Zur Mittagspause setzt sie sich auf eine Bank am Ufer des Müggelsees, klappt ihre Brotbox auf und kaut Stullen und Paprika. Draußen auf dem See schimmert die Forschungsstation des Instituts im diffusen Sonnenlicht. Grüne Schlieren ziehen durchs Wasser, auch hier gedeihen die Algen, auch hier war es zu warm.

13:05

Maria Warter fährt ihren Computer hoch. Die heute gemessenen Daten trägt sie in ein Excelsheet ein.
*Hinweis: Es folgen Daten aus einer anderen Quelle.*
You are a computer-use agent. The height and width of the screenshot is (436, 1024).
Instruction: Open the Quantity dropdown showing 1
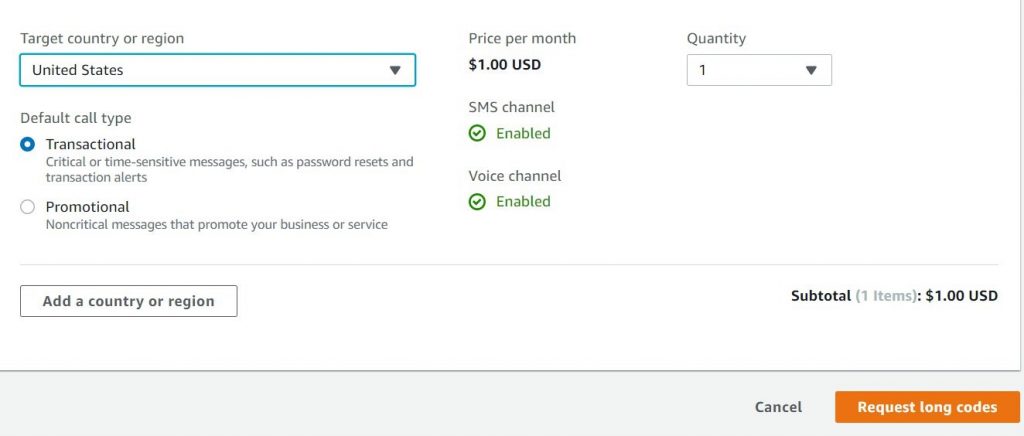759,70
Sie ruft ein anderes Forschungsprojekt aus Brandenburg auf, wo Forschende ähnliche Phänomene beobachten wie an den Berliner Flüssen. „Seit dem Dürresommer 2018 hat sich der Grundwasserspiegel in der Region nicht wieder erholt.“

13:45

Maria Warter beantwortet E-Mails, liest den Entwurf einer Bachelorarbeit, notiert Anmerkungen und Literaturvorschläge.

14:12

Im Nachbarzimmer druckt sie einen Kartenausschnitt des Spreewalds aus – dort wird sie morgen für ein anderes Projekt Wasserproben nehmen. Ein Kollege hat darauf Orte markiert. „Hoffentlich kommen wir überall ans Ufer“, sagt sie. Manchmal stehen die Wissenschaftler:innen plötzlich vor eingezäuntem Privatgelände.

15:03

Mit einem Kollegen bespricht sie die Tour. „Also treffen wir uns morgen früh um 8 hier, ja?“, fragt sie auf Englisch. Sie werden sich in drei Teams aufteilen.

15:10

Maria Warter klebt Etiketten auf die Probenröhrchen für morgen. Datum und Ort stehen in Druckschrift darauf.

15:16

Sie fährt den Rechner herunter.

15:28

Im Labor sucht sie die Utensilien für die Spreewaldtour zusammen, unter anderem Filter, Probenflaschen, Gummistiefel.

15:40

Feierabend. An der Wendeschleife wartet Maria Warter auf die Tram und vertieft sich wieder in ihr Buch. Am Abend wird sie noch joggen gehen – vorbei an den Wasserspeiern des Märchenbrunnens im Volkspark Friedrichshain.